Kearney v. County of Cook, 187 Ill. App. 435 (1914)

June 29, 1914 · Illinois Appellate Court · Gen. No. 19,973
187 Ill. App. 435

Mary A. Kearney, Appellee, v. The County of Cook, Appellant.

Gen. No. 19,973.

(Not to fee reported in full.)

Appeal from the Circuit court of Cook county; the Hon. Dean Franklin, Judge, presiding. Heard in this court at the October term, 1913.

Reversed and remanded.

Opinion filed June 29, 1914.

Statement of the Case.

Action by Mary A. Kearney against County of Cook in assumpsit to recover an amount claimed to be due her for salary during the time she was suspended pending charges made against her by the Civil Service Commission. The declaration consisted of a special count, the common counts and an affidavit of plaintiff that.there was due her for salary appropriated $83, etc.

Defendant filed a plea of the general issue and with it an affidavit of the County Attorney stating that he verily believes the defendant had a good defense on the merits to the whole of plaintiff’s demand and that the nature of the defense is as follows: That plaintiff on August 20,1911, was employed by the County under *436civil service as attendant at Dunning at a salary of $32 per month and board valued by the County Board at $15 per month; that on August 20, 1911, she was suspended; that thereafter charges were preferred to the Civil Service Commission asking for her removal and that on October '13, 1911, the charges were heard and plaintiff reinstated without pay; that at no time between August 20, 1911 and October 13, 1911 did plaintiff offer her services or report for duty; and that immediately upon her suspension the position was filled by appointment from the eligible register and the appropriated salary paid to said appointee.
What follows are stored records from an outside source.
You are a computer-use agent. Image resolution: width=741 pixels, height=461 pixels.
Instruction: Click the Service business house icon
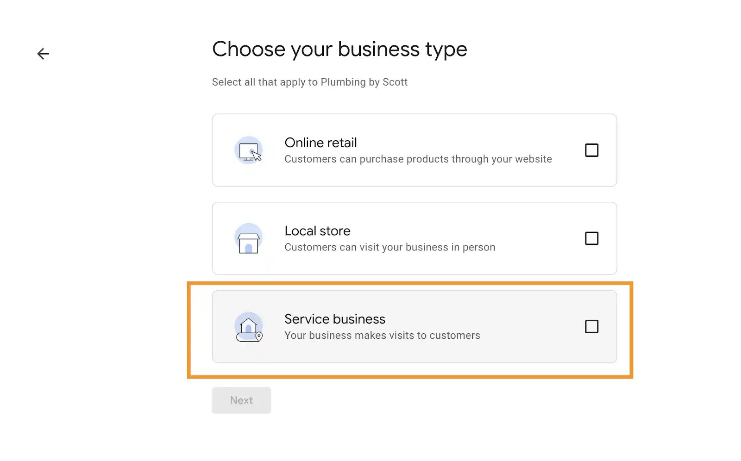[x=248, y=326]
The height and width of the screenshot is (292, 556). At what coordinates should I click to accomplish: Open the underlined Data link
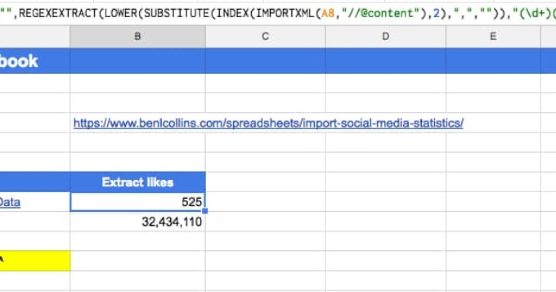click(x=10, y=202)
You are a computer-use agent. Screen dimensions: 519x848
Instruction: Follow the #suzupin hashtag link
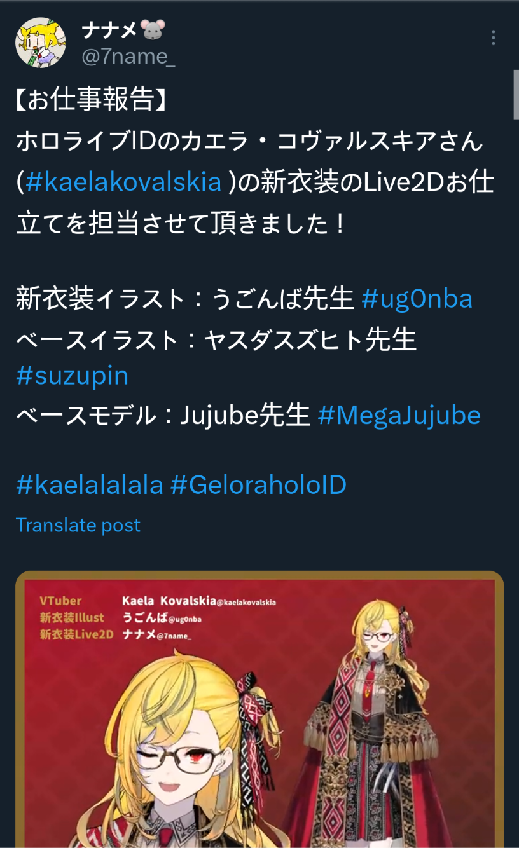[x=73, y=376]
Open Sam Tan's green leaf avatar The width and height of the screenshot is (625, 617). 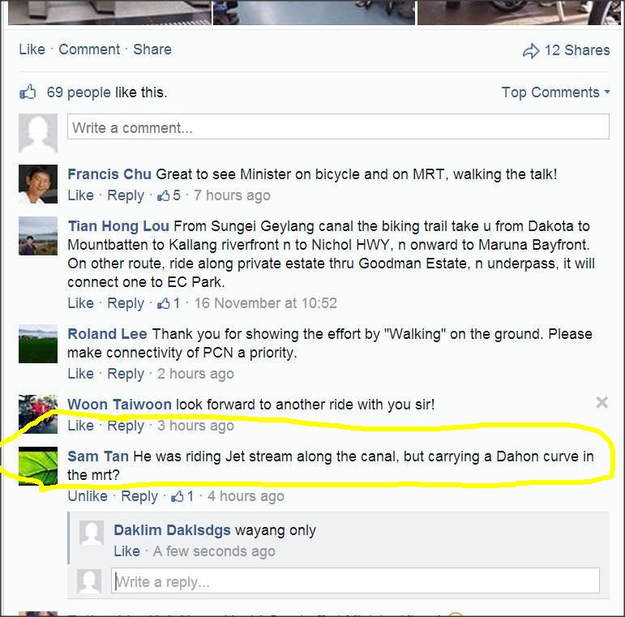pyautogui.click(x=38, y=466)
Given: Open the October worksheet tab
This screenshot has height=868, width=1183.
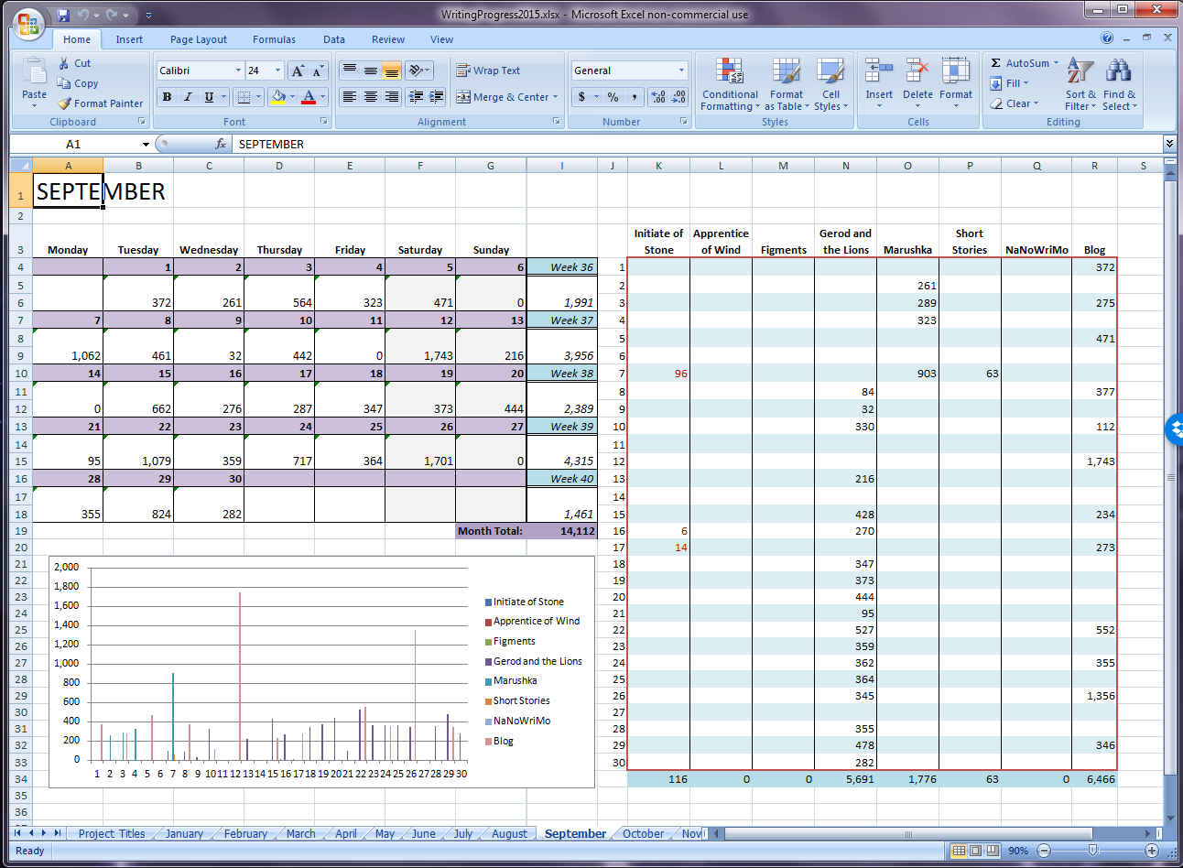Looking at the screenshot, I should [x=643, y=833].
Default was entered against defendant for insufficiency of the affidavit of defense, and the court assessed plaintiff’s damages at $83 and entered judgment therefor. To reverse the judgment, defendant appeals.

Abstract of the Decision.

1. Judgment, § 10 * —when judgment by default for want of sufficient affidavit of defense improper. In an action on a contract express or implied for the payment of money where the plaintiff flies with the declaration an affidavit of claim and the defendant filed an affidavit of defense with a plea of the general issue, the plaintiff is not entitled to a judgment as by default for want of a sufficient affidavit of defense without first striking the plea from the files.

For other cases holding the decision in this case controlling, see Duffy v. County of Cook, p. 437, post, and Hanson v. County of Cook, p. 439, post.

Carl R. Chindblom and William F. Struckmann, for appellant.

A. D. Gash, for appellee.

Mr. Justice Baker

delivered the opinion of the court.

*4372. Civil service, § 30*—when appointee not entitled to salary during suspension. In an action by a civil service appointee against a county for salary claimed to be due during a period of suspension on charges made against her to the Civil Service Commission where such charges had been dismissed and she was reinstated to her position, held that an affidavit of defense setting up that plaintiff did not render or offer to render any service to the county during such period was a valid defense to the action.

3. Civil service, § 31 * —right of civil service appointee to compensation. Positions under the Civil Service Act for counties are not mere employments but are in the nature of offices, and the right of compensation grows out of the rendition of services and not out of any contractual relations.